Granted, this “noun-knowing” technique is not a definition. It is, rather, a linguistic device, a device that works in a way that is true to the English language. And it works beautifully because it draws from the English speaker’s intuitive knowledge. We are not saying that you should abandon the “person, place, or thing” definition (although you will eventually have to add “...or abstraction” to that list, and that is where you will lose students). We are suggesting that you should use the “the” frame to supplement the “person, place, or thing” definition. It is through both these “ways of knowing” that students will come to know nouns accurately.

Figure 4.1

Noun: Owner’s Manual

Congratulations on your wise purchase of a NOUN. Your NOUN may be used to fit into the following frame:

The __________.

Your NOUN is used to name people, places, things, ideas, qualities, states of mind, and all kinds of other things that need naming.

Your NOUN may be the kind of NOUN that can be made plural. Only NOUNS may be made plural.

Your NOUN may be able to be made possessive by adding ’s. Only NOUNS may be made possessive. When you make your NOUN possessive, it does the job of an adjective (see Adjective: Owner’s Manual).

Your NOUN may be easily converted into an adjective. All you have to do is put another NOUN after it and have them make sense together. (COW pasture, for example).

You may add all kinds of modifiers before and after your NOUN. You may replace your NOUN along with its modifiers with a pronoun.

Feel free to use your NOUN as a subject, direct object, indirect object, object complement, object of a preposition, appositive, or subject complement.

You may want to call your noun a nominal when you consider it together with its modifiers. A pronoun may also be called a nominal, since it does the work of a noun and its modifiers.

Although the “the” frame will work for all nouns, there are a few other characteristics of nouns that will open students’ eyes to a fuller understanding of the workings of the English language:

Plurals

Perhaps you can make your noun plural. Only nouns can be made plural.

When it comes to plurals, there’s a lot to be taught, as you know. One thing that we don’t have to teach, because children know it from a very early stage, is the concept of a plural noun and that regular nouns pluralize by adding -s.But we do need to teach, at various levels, the following conventions about plurals:

1.Regular plurals are formed by adding -s. That is the simplest way to make a word plural, and life in English would be so much easier if all nouns would just pluralize themselves in that way. But many words end up with another whole syllable when we pluralize them, and for those, we acknowledge that additional syllable by adding -es. And most words ending in -y transform the -y into an -ies. These are all considered variations of regular plurals.

2.English also has a set of nouns that pluralize oddly, the irregular plurals. The most common of such words add some kind of -n structure: child, children; ox, oxen; man, men; woman, women. We even have a set of words that still pluralize in their old Latin way, with an -i: hippopotomus, hippopotami; octopus, octopi; radius, radii. Then there are those words that are commonly—though not to everyone’s approval—used as if the plural were singular: datum, data; medium, media. Finally, a few words have what can only be called the “invisible” plural form: deer, sheep, salmon.

STATED PROBLEM: Condense the paragraph of the noun text that begins "Regular plurals are formed by adding -s" into a brief list that keeps its main facts.

DATA LINES:
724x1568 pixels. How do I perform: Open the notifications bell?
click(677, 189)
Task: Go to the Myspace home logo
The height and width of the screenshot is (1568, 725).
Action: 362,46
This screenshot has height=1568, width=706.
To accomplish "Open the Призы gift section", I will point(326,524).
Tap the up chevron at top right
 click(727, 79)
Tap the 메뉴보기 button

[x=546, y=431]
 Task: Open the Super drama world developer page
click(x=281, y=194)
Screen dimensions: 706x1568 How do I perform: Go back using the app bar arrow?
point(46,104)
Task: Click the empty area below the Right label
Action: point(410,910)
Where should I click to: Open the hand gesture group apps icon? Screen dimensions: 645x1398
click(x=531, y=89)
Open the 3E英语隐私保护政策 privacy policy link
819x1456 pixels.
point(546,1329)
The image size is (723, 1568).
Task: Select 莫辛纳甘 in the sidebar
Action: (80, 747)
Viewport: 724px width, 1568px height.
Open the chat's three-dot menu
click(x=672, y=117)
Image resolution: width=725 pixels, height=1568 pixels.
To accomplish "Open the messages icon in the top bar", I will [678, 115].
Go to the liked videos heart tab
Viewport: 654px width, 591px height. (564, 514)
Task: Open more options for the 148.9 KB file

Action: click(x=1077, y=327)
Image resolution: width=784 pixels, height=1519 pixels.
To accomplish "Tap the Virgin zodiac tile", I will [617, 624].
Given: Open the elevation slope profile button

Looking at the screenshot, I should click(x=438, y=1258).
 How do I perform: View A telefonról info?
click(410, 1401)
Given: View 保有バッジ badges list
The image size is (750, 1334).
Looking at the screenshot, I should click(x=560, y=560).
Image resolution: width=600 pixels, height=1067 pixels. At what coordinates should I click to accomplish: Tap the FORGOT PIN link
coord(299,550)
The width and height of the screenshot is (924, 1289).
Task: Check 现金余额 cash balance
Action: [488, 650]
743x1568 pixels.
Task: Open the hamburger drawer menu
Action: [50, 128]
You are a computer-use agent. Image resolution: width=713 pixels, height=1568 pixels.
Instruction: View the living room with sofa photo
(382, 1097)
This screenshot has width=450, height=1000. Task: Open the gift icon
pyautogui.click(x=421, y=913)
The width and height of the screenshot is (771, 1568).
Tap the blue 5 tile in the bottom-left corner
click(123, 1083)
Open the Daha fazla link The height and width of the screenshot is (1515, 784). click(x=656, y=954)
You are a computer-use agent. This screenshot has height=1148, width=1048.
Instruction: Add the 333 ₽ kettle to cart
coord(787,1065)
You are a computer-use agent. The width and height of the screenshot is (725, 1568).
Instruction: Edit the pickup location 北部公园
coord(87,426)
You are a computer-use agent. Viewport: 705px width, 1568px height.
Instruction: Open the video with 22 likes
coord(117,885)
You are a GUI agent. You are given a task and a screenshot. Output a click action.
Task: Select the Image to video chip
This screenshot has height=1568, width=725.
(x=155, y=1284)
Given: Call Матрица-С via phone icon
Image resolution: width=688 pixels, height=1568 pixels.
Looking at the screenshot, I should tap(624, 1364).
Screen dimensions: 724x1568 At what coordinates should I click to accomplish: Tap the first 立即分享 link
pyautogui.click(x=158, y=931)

ANSWER TO THE EXERCISE:
- Regular plurals are formed by adding -s, the simplest way to make a word plural.
- Many words gain a whole extra syllable in the plural, and they take -es.
- Most words ending in -y change the -y to -ies.
- All of these count as variations of regular plurals.